Of course this was not a linear development with necessary outcomes. The study goes on to analyze the political functions of the public sphere, with discussions of variations through different nation states and cultures, private law and constitutional variations. Next Habermas explicates the relationship between politics and morality. The transition from the reality of the public sphere to the ideological morphing of the public sphere and public opinion, as expressed in the writings of Kant, Hegel, Marx, J.S. Mill and de Tocqueville is explored as part of the growth and domination of capitalism and modern republics in passing from the eighteenth century to the nineteenth century. Idealism, liberalism and revolutionary thought and actions all influenced the course of these developments. New social identities were created in this process and new relationships to state, economy and other social institutions (family, the press, etc.) and the consumption of culture (books, newspapers, etc.) evolved. But, in the main, this is all historical background.
Again, the central point was to understand the contemporary (in the 1960’s when this was originally written) status of the public/private dichotomy as expressed in law, aesthetics, politics, culture, and so on, and their transformation into completely inverted and redefined structures and functions. The commercialization of the press caused “the threshold between the circulation of a commodity and the exchange of communications among the members of a public (to be) leveled; within the private domain the clear line separating the public sphere from the private became blurred.” This led to the transformation of the public sphere’s political function, as well, with the rational public discourse of private citizens being turned into “complexes of public power.” Mass media has evolved to shape “public opinion”, views of culture, leisure time activities and has morphed into the products of advertising and mass consumption of culture. Culture, news and entertainment become branded commodities which are marketed in such a way as to give the illusion of customization and uniqueness, while all the while limiting choice and options “dictated by the capacity of the unified machine process.”
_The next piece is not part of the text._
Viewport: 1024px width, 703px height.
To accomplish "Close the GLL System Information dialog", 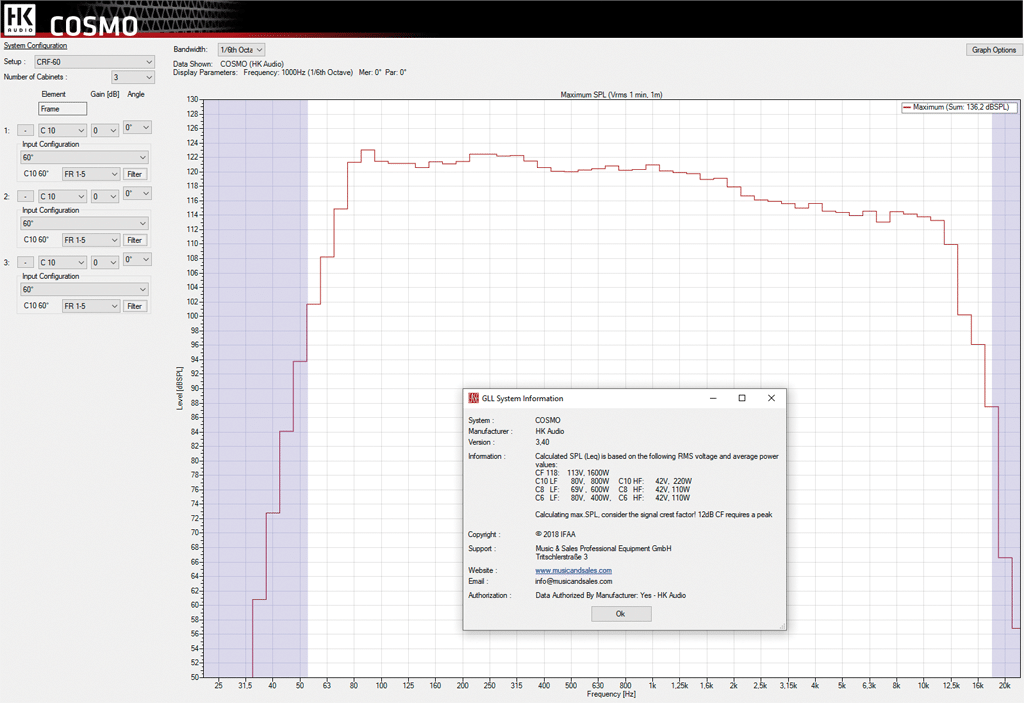I will tap(771, 398).
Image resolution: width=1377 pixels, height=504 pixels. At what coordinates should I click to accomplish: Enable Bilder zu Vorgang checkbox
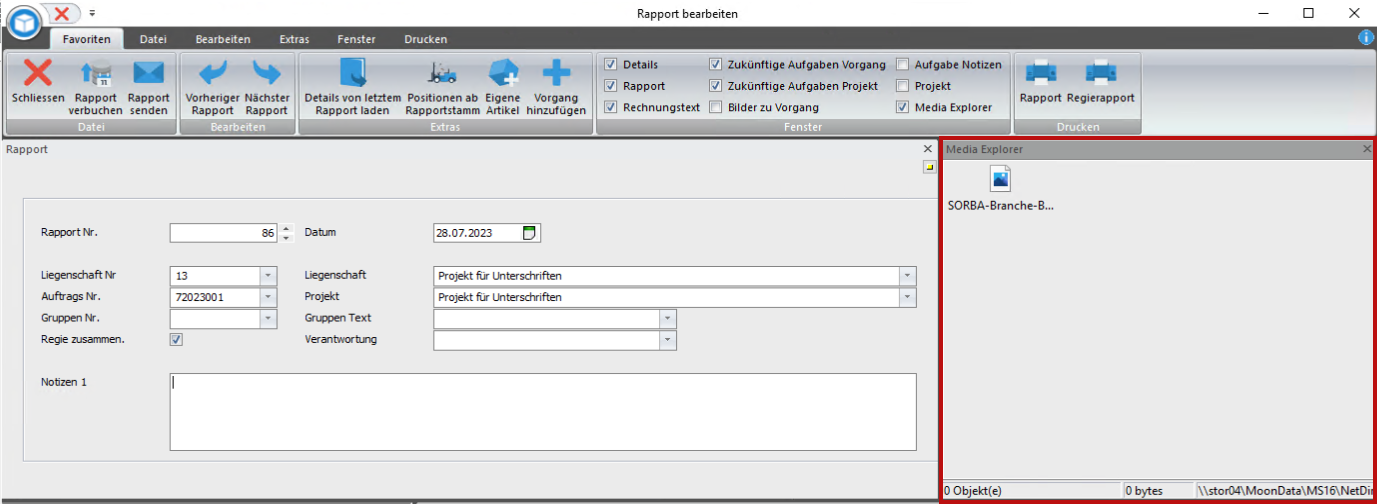tap(716, 107)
In the fifty plus years since Habermas originally put forward these ideas there has been a revolutionary (in the sense of never existing before) change in the technology available for private use. Habermas was only dealing with television, magazines and other periodicals and the way that they, in combination with the inversion of constitutional republics, i.e. democracies, into modern welfare states had essentially negated and debased democracy itself. The private expression of political will through voting for representative influence on states had removed any real public influence on the outcome of authoritative (i.e. governmental) actions and ruling. Public opinion replaced public influence on these outcomes. Private discourse on serious political issues was eliminated as acceptable discourse through the domination of the media and its shaping of views and information available for evaluation of the actions of authorities. Democracy is deemed to exist only fictitiously, and the role of the constitutional state as a welfare state emerged to “shape social conditions to continue the legal tradition of the liberal state” in order “to ensure an overall legal order comprising both state and society.” How is the debasement or disempowerment of democratic activity concretely manifested in modern bourgeois society?
The constitution of the modern public sphere in capitalist societies is paradoxical due to its a priori openness as a “civic” realm oriented towards political inclusion and its de facto closure as a “bourgeois” realm based on social exclusion. To the extent that the discourses generated in the bourgeois public sphere are motivated by the dialogical exercise of critical perspective- taking, they can claim to represent, or at least seek to represent, the interests of society. To the extent that the discourses produced in the bourgeois public sphere are based on the perspective of the dominant class, they serve, first and foremost, the interests of a particular social group. In short, the tension between universal and particular interests can be considered as the first element that, because of its contradictory nature, has contributed to the steady degeneration of the bourgeois public sphere.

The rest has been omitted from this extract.